■ Records for this exercise:
⟨
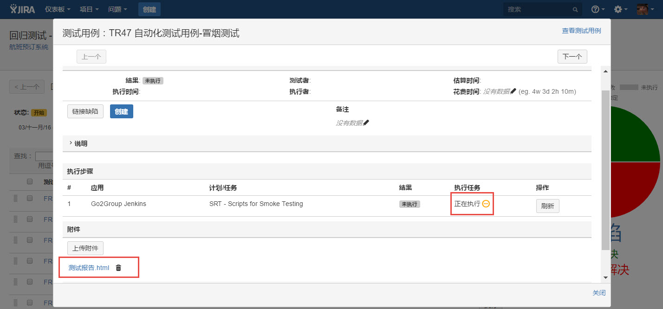Image resolution: width=663 pixels, height=309 pixels.
Task: Open the settings gear menu
Action: [x=620, y=9]
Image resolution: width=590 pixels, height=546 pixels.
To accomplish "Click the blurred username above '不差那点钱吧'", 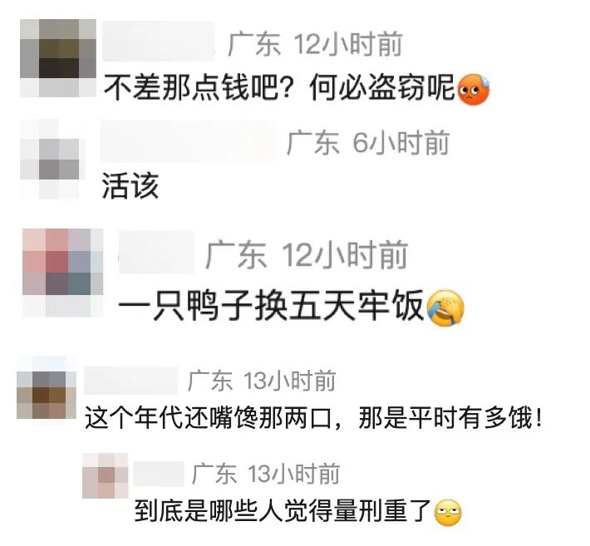I will [x=159, y=42].
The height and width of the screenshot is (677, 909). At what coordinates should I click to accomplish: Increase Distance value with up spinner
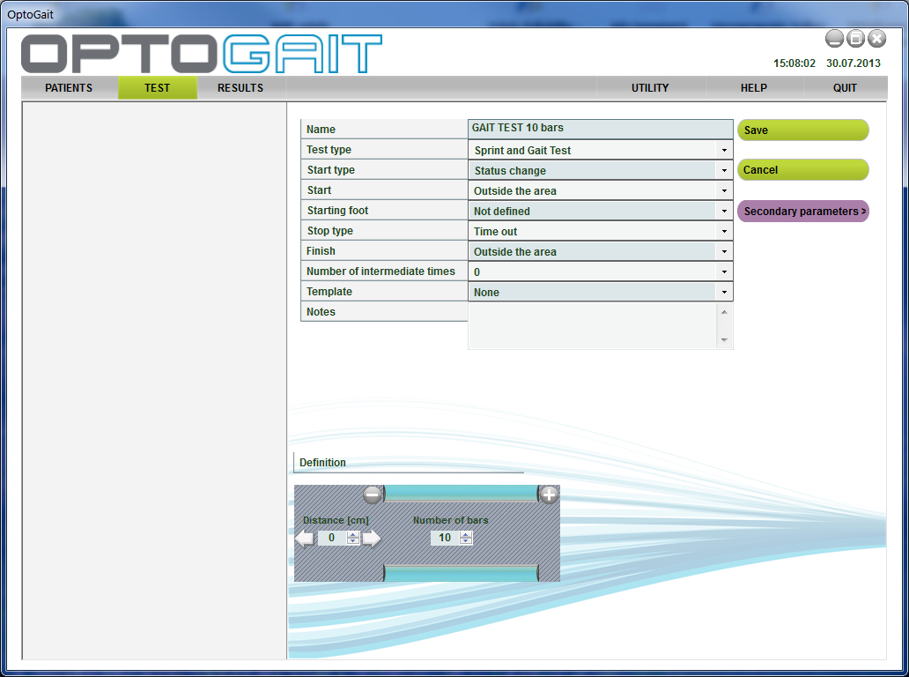click(x=353, y=534)
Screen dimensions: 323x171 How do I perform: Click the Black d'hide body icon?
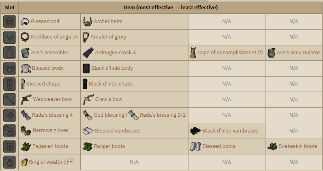[x=86, y=68]
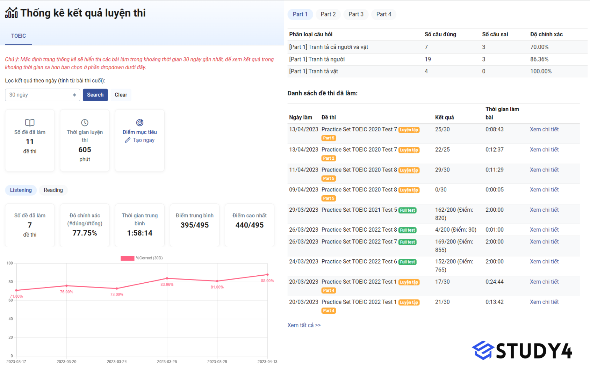Switch to the Reading tab
590x377 pixels.
(x=53, y=190)
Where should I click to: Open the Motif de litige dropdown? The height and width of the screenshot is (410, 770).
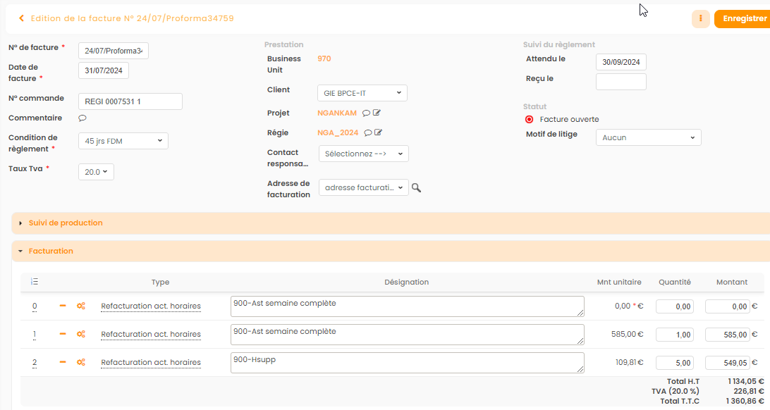click(648, 138)
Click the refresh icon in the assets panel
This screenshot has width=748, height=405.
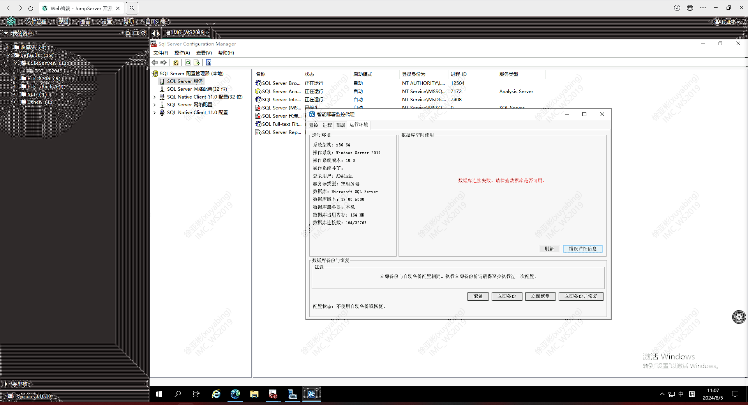tap(143, 33)
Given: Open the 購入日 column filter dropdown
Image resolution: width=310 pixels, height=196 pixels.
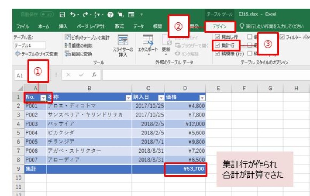Looking at the screenshot, I should (161, 98).
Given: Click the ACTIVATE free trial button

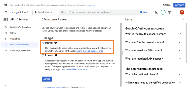Looking at the screenshot, I should [x=179, y=5].
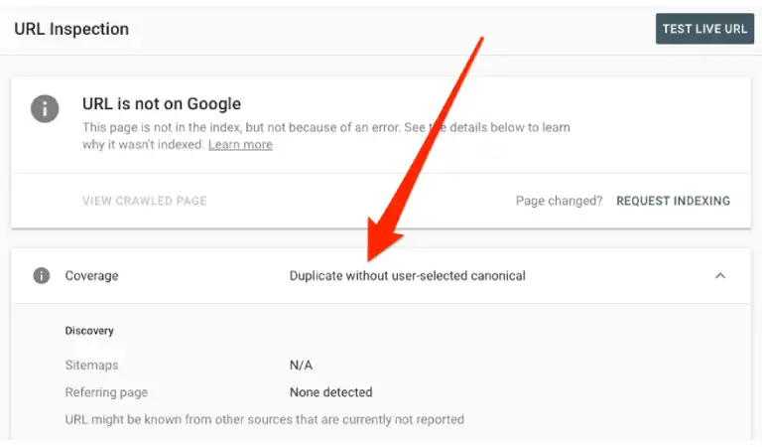Click the page not in index description
Screen dimensions: 762x447
coord(325,136)
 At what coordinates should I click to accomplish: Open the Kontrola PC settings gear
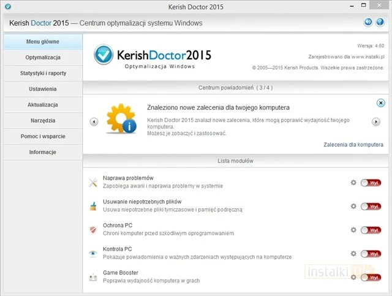click(353, 253)
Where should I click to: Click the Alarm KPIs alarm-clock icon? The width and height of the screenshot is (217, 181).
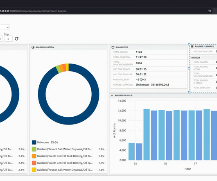coord(113,48)
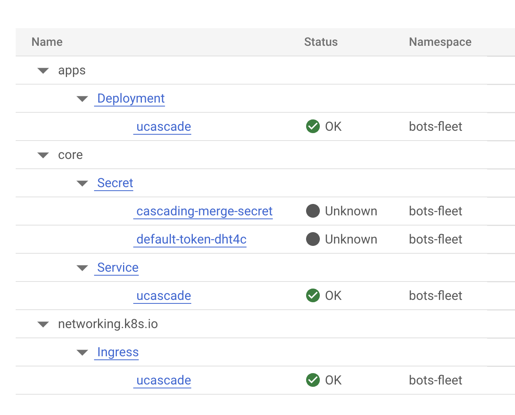
Task: Collapse the apps group
Action: click(43, 70)
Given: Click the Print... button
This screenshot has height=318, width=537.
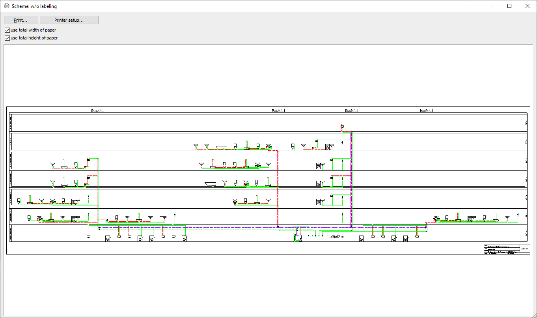Looking at the screenshot, I should [x=21, y=20].
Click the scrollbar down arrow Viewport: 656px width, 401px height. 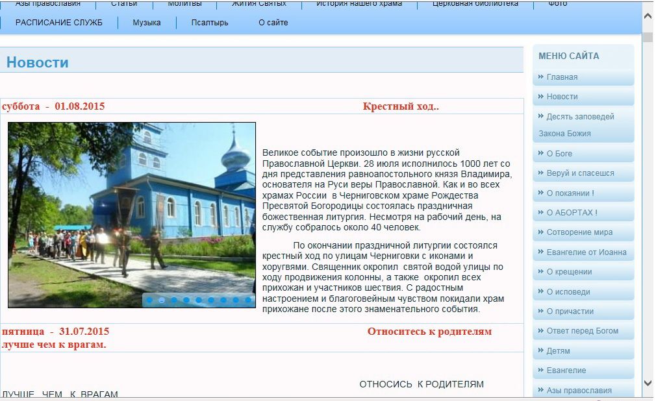pyautogui.click(x=648, y=383)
⟩
Return exactly the lines of the material above, starting at the line containing "The height and width of the screenshot is (677, 909)." and finishing at the line containing "Click the refresh icon in the assets panel", without any pictures.

■ Output for this exercise:
The height and width of the screenshot is (677, 909). At what coordinates should I click to accomplish: Increase Distance value with up spinner
click(x=353, y=534)
Screen dimensions: 323x171 How do I perform: Click the Black d'hide body icon?
[x=86, y=68]
Switch to the Reading tab
590x377 pixels.
(x=53, y=190)
Where should I click to: Open the Motif de litige dropdown? The height and width of the screenshot is (410, 770).
click(648, 138)
Click the refresh icon in the assets panel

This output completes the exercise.